PROBLEM DESCRIPTION: In every item below, change "sidebar" to "side panel" and leave the rest of each item unchanged.

ENTRIES PROVIDED:
** Begin **

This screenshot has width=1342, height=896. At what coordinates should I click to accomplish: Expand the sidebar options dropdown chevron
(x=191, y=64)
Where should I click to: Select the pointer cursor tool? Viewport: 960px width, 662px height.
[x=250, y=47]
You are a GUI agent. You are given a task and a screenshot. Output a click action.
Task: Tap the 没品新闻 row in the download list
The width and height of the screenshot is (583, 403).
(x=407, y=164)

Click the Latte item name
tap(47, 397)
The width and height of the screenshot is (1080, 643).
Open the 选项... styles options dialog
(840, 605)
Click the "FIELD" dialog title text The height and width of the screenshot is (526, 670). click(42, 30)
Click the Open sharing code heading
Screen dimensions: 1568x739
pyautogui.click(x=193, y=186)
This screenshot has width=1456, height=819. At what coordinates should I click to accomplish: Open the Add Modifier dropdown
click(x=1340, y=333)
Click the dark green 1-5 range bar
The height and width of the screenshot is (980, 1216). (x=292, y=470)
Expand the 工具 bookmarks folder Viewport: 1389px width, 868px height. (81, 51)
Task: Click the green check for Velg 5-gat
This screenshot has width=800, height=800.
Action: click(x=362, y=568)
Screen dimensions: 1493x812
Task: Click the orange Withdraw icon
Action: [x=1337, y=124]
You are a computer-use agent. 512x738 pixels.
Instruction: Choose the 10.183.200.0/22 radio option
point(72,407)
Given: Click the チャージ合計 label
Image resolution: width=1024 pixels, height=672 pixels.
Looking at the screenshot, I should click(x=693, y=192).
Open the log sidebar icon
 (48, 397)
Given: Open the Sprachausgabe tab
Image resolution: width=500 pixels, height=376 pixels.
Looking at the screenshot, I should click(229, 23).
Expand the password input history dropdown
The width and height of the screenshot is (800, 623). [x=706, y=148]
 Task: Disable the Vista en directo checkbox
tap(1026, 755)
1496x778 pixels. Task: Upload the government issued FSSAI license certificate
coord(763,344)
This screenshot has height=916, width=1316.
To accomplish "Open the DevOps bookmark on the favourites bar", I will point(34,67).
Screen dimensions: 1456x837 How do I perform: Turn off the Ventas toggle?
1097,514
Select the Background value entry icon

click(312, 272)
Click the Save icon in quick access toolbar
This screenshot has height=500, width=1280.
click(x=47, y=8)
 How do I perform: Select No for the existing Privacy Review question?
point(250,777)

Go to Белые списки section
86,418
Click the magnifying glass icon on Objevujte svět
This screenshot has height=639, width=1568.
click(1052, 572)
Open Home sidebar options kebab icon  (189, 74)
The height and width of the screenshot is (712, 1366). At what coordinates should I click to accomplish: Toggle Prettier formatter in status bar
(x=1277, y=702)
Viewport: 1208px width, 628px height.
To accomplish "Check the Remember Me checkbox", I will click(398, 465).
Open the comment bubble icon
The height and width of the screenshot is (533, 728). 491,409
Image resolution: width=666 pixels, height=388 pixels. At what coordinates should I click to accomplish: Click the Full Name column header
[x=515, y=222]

** End **

RESULT OF THIS TASK:
This screenshot has width=1342, height=896. At what coordinates should I click to accomplish: Expand the side panel options dropdown chevron
(x=191, y=64)
Where should I click to: Select the pointer cursor tool? Viewport: 960px width, 662px height.
[x=250, y=47]
You are a GUI agent. You are given a task and a screenshot. Output a click action.
Task: Tap the 没品新闻 row in the download list
The width and height of the screenshot is (583, 403).
(x=407, y=164)

Click the Latte item name
tap(47, 397)
The width and height of the screenshot is (1080, 643).
Open the 选项... styles options dialog
(840, 605)
Click the "FIELD" dialog title text The height and width of the screenshot is (526, 670). click(42, 30)
Click the Open sharing code heading
Screen dimensions: 1568x739
pyautogui.click(x=193, y=186)
This screenshot has width=1456, height=819. At what coordinates should I click to accomplish: Open the Add Modifier dropdown
click(x=1340, y=333)
Click the dark green 1-5 range bar
The height and width of the screenshot is (980, 1216). (x=292, y=470)
Expand the 工具 bookmarks folder Viewport: 1389px width, 868px height. (81, 51)
Task: Click the green check for Velg 5-gat
This screenshot has width=800, height=800.
Action: click(x=362, y=568)
Screen dimensions: 1493x812
Task: Click the orange Withdraw icon
Action: [x=1337, y=124]
You are a computer-use agent. 512x738 pixels.
Instruction: Choose the 10.183.200.0/22 radio option
point(72,407)
Given: Click the チャージ合計 label
Image resolution: width=1024 pixels, height=672 pixels.
Looking at the screenshot, I should click(x=693, y=192).
Open the log side panel icon
 (48, 397)
Given: Open the Sprachausgabe tab
Image resolution: width=500 pixels, height=376 pixels.
Looking at the screenshot, I should click(229, 23).
Expand the password input history dropdown
The width and height of the screenshot is (800, 623). [x=706, y=148]
 Task: Disable the Vista en directo checkbox
tap(1026, 755)
1496x778 pixels. Task: Upload the government issued FSSAI license certificate
coord(763,344)
This screenshot has height=916, width=1316.
To accomplish "Open the DevOps bookmark on the favourites bar", I will point(34,67).
Screen dimensions: 1456x837 How do I perform: Turn off the Ventas toggle?
1097,514
Select the Background value entry icon

click(312, 272)
Click the Save icon in quick access toolbar
This screenshot has height=500, width=1280.
click(x=47, y=8)
 How do I perform: Select No for the existing Privacy Review question?
point(250,777)

Go to Белые списки section
86,418
Click the magnifying glass icon on Objevujte svět
This screenshot has height=639, width=1568.
click(1052, 572)
Open Home side panel options kebab icon  (189, 74)
The height and width of the screenshot is (712, 1366). At what coordinates should I click to accomplish: Toggle Prettier formatter in status bar
(x=1277, y=702)
Viewport: 1208px width, 628px height.
To accomplish "Check the Remember Me checkbox", I will click(398, 465).
Open the comment bubble icon
The height and width of the screenshot is (533, 728). 491,409
Image resolution: width=666 pixels, height=388 pixels. At what coordinates should I click to accomplish: Click the Full Name column header
[x=515, y=222]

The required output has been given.